Chômeurs « assistés » : l’étude de l’Unédic démonte un discours politique tenace
Depuis des années, une partie de la classe politique martèle le même argument : les demandeurs d’emploi resteraient volontairement au chômage parce que les allocations seraient trop généreuses. Une rhétorique régulièrement utilisée pour justifier le durcissement des règles d’indemnisation. Pourtant, une nouvelle étude publiée par l’Unédic en juin 2026 vient sérieusement fragiliser cette affirmation. Les chiffres montrent au contraire que la majorité des allocataires cherchent rapidement à retrouver un emploi et que les trajectoires professionnelles sont bien plus complexes que certains discours ne le laissent entendre.
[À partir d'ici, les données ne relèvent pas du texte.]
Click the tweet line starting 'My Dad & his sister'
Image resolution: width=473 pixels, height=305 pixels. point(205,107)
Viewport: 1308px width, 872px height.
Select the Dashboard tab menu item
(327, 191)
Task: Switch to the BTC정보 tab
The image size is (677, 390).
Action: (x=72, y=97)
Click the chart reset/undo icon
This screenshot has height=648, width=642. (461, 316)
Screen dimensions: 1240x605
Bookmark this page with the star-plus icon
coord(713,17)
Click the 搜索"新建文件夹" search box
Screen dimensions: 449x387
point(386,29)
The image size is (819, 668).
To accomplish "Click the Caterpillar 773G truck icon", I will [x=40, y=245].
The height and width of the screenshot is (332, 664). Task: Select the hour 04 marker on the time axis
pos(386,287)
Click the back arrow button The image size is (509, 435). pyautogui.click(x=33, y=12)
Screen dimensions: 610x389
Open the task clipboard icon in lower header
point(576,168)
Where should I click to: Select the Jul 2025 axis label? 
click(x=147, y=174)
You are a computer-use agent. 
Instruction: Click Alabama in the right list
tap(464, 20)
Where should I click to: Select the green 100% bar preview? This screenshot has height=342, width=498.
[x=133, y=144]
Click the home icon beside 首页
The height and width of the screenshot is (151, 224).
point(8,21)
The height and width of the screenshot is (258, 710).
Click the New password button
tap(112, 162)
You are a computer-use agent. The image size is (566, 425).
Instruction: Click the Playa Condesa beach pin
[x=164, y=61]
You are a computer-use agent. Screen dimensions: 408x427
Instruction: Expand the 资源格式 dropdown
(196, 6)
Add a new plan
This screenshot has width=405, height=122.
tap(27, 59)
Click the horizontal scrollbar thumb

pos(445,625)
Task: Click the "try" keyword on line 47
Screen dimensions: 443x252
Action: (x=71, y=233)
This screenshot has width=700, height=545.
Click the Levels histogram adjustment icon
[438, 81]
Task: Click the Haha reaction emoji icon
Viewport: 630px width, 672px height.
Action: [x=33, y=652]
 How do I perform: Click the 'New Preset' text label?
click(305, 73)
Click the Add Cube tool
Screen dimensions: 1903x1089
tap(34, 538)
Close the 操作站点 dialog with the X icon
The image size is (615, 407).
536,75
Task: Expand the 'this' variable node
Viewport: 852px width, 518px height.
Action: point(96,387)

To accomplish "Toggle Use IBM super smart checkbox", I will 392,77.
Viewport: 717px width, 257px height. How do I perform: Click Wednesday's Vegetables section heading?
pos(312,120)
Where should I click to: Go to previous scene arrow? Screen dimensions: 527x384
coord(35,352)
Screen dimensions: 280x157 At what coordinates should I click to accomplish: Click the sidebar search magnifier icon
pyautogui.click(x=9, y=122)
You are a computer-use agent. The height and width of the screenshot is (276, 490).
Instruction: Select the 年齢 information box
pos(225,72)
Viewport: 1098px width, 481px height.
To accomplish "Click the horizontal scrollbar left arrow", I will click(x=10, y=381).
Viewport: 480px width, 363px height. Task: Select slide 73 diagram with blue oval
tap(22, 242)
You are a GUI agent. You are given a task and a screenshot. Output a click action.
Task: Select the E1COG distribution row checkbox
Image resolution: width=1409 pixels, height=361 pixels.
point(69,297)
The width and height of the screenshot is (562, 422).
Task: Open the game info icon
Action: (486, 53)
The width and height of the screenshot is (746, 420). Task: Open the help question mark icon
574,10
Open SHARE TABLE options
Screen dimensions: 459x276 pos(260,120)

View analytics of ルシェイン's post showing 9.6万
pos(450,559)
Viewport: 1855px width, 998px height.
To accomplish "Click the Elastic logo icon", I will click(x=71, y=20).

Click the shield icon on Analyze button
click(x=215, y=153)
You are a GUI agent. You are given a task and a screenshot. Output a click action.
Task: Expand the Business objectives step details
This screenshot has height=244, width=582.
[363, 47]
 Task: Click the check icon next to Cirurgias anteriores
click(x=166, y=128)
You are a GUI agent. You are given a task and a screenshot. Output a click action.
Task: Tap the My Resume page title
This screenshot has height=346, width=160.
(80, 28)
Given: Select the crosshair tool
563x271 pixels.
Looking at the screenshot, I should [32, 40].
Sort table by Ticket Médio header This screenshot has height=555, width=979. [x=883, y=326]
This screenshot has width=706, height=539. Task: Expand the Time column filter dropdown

L’étude, réalisée sur 1,7 million d’allocataires ayant ouvert des droits au chômage en 2022, révèle que les reprises d’emploi interviennent massivement dès les premiers mois d’indemnisation. Avant même de toucher leur première allocation, entre 18 % et 22 % des allocataires ont déjà retrouvé un emploi salarié. Dès le quatrième mois d’indemnisation, près d’un chômeur sur deux a retravaillé. Selon la durée des droits, cette proportion atteint entre 46 % et 53 %. Ces résultats sont loin de l’image du demandeur d’emploi qui attendrait passivement la fin de ses allocations.
L’étude montre également que plus de 80 % des personnes bénéficiant de droits de 18 ou 24 mois retrouvent un emploi avant la fin de leur période d’indemnisation. Même pour les allocataires disposant seulement de six mois de droits, près des deux tiers reprennent une activité salariée. Des chiffres qui démontrent que la recherche d’emploi reste une réalité pour l’immense majorité des bénéficiaires de l’Assurance chômage.
L’Unédic souligne par ailleurs que les allocataires issus de l’intérim ou des emplois saisonniers sont ceux qui retrouvent le plus rapidement un travail. Ce constat ne traduit pas forcément une insertion durable, mais plutôt l’enchaînement fréquent de contrats courts et précaires. Les intérimaires reprennent souvent une nouvelle mission quelques jours ou quelques semaines après la précédente, illustrant une instabilité professionnelle devenue structurelle dans certains secteurs.
L’autre enseignement majeur de l’étude concerne la qualité des emplois retrouvés. Retrouver un travail ne signifie pas nécessairement sortir durablement du chômage. Deux tiers des premiers emplois repris durent moins de six mois. Résultat : près de trois quarts des allocataires ayant retrouvé un emploi reviennent ensuite dans le système d’indemnisation ou continuent à percevoir une partie de leurs allocations en complément d’une activité professionnelle. Le véritable problème n’apparaît donc pas comme un manque de volonté de travailler, mais comme la multiplication des emplois précaires et des parcours professionnels fragmentés.
L’étude met également en lumière une catégorie particulière : les créateurs et repreneurs d’entreprise. Leur probabilité de retrouver un emploi salarié est plus faible, non pas parce qu’ils renonceraient au travail, mais parce qu’ils consacrent leur temps à développer leur activité indépendante. Plus de la moitié d’entre eux déclarent d’ailleurs travailler au moins 35 heures par semaine sur leur projet entrepreneurial. Là encore, la réalité est bien éloignée du cliché de l’inactivité.
Ces résultats interviennent dans un contexte où plusieurs réformes de l’Assurance chômage ont été justifiées par la nécessité d’inciter davantage les demandeurs d’emploi à reprendre une activité. Pourtant, les données produites par l’organisme gestionnaire lui-même montrent que les allocataires retournent massivement vers l’emploi dès qu’une opportunité se présente. Elles rappellent surtout que la question centrale n’est peut-être pas celle de la motivation des chômeurs, mais celle de la qualité, de la stabilité et de la disponibilité des emplois proposés.
Loin des slogans et des caricatures, l’étude de l’Unédic réintroduit un élément souvent absent du débat public : les chiffres. Et ces chiffres racontent une histoire bien différente de celle que certains responsables politiques continuent de défendre. Ils montrent que la plupart des demandeurs d’emploi ne cherchent pas à vivre du chômage, mais tentent de retrouver leur place dans un marché du travail où les contrats courts, l’intérim et les parcours discontinus sont devenus la norme pour des millions de travailleurs.